Marche. Nasce la rete diabetologica

Marche. Nasce la rete diabetologica

Marche. Nasce la rete diabetologica

Un modello integrato a rete diffusa per garantire equità di cura, digitalizzazione e continuità ospedale-territorio. Calcinaro: “Il nostro obiettivo primario è l’equità di accesso alle cure: ogni cittadino marchigiano, dalla costa all’entroterra, deve poter contare sulla stessa eccellenza assistenziale”.

Nasce la Rete Diabetologica Marche (RDM). Con la sua istituzione, approvata dalla Giunta regionale, si consolida l’esperienza della legge regionale del 2015 con le più recenti linee di indirizzo per le reti cliniche non tempo-dipendenti.

Il nuovo modello organizzativo, spiega la Regione in una nota, punta a dare una risposta sinergica e capillare a una patologia che nelle Marche vede una stima di circa 80.000-90.000 persone con diabete noto (più una quota di sommerso stimata in 30.000-35.000 casi).
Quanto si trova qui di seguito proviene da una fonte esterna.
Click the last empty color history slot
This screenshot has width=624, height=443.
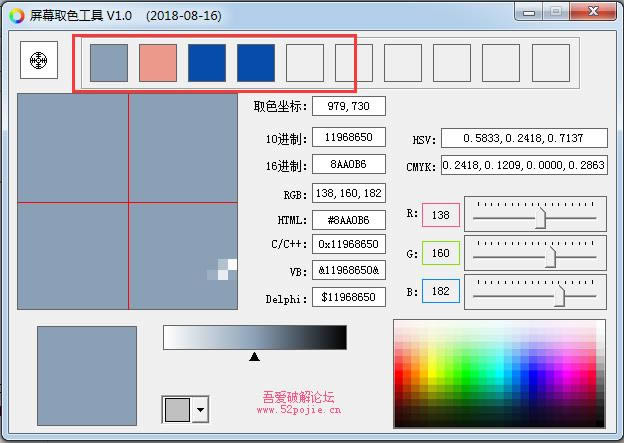(x=550, y=62)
La rete marchigiana è stata peraltro già riconosciuta come “best practice” dalla Commissione Europea e partecipa alla Joint Action europea JACARDI.

“Con la nascita della Rete Diabetologica Marche – commenta l’assessore regionale alla Sanità, Paolo Calcinaro – facciamo un passo decisivo verso una sanità pienamente integrata, digitale e vicina al cittadino. Le Marche vantano una tradizione storica pionieristica nella cura del diabete, essendo state la prima regione in Italia a dotarsi di un modello a rete già nel 1987. Oggi evolviamo verso una struttura a rete integrata con nodi e centri di riferimento che azzera le distanze tra ospedale e territorio”.

“Il nostro obiettivo primario – spiega Calcinaro – è l’equità di accesso alle cure: ogni cittadino marchigiano, dalla costa all’entroterra, deve poter contare sulla stessa eccellenza assistenziale. Grazie all’adozione di un software unico regionale per i dati clinici e al potenziamento della telemedicina, i percorsi diagnostico-terapeutici saranno personalizzati e fluidi. Un ringraziamento speciale va alle associazioni dei pazienti e del volontariato, la cui collaborazione strutturata all’interno della rete è fondamentale per supportare malati e famiglie nel percorso di autocura quotidiana”.

La nuova configurazione della rete supera la vecchia concezione gerarchica e si basa su una connessione bidirezionale e trasversale tra le strutture, differenziate per livello di complessità (modello “Web-Hub”):

  • Hub Specialistici di Riferimento Regionale: L’AOU delle Marche per la diabetologia pediatrica (0-18 anni) e l’INRCA di Ancona per le complicanze maggiori del piede diabetico.
  • Hub Specialistici Territoriali: I Centri di Diabetologia distribuiti in tutti gli Enti del SSR (Pesaro, Fano, Urbino, Senigallia, Jesi, Fabriano, Macerata, Civitanova Marche, Camerino, Fermo, San Benedetto del Tronto, Ascoli Piceno) per l’assistenza ambulatoriale e la gestione dei PDTA.
  • Nodi Territoriali: Medici di Medicina Generale (MMG), Pediatri di Libera Scelta (PLS), Distretti Sanitari e cure domiciliari, responsabili della prevenzione primaria, della diagnosi precoce e della continuità assistenziale.

L’atto prevede il formale insediamento del Coordinamento Regionale della Rete, che ingloba il Comitato Tecnico-Scientifico regionale Diabetologico. Entro 30 giorni, i Direttori Generali delle singole Aziende Sanitarie Territoriali dovranno istituire i rispettivi Comitati Locali per garantire l’applicazione omogenea dei percorsi di cura sul territorio.

La qualità delle prestazioni sarà strettamente monitorata attraverso precisi indicatori di efficacia: aderenza agli standard clinici, tasso di ospedalizzazione evitabile, accessi al Pronto Soccorso. Grande rilievo viene dato al coinvolgimento di associazioni storiche come l’AFAID, per l’età evolutiva, e l’ATDM, per l’età adulta.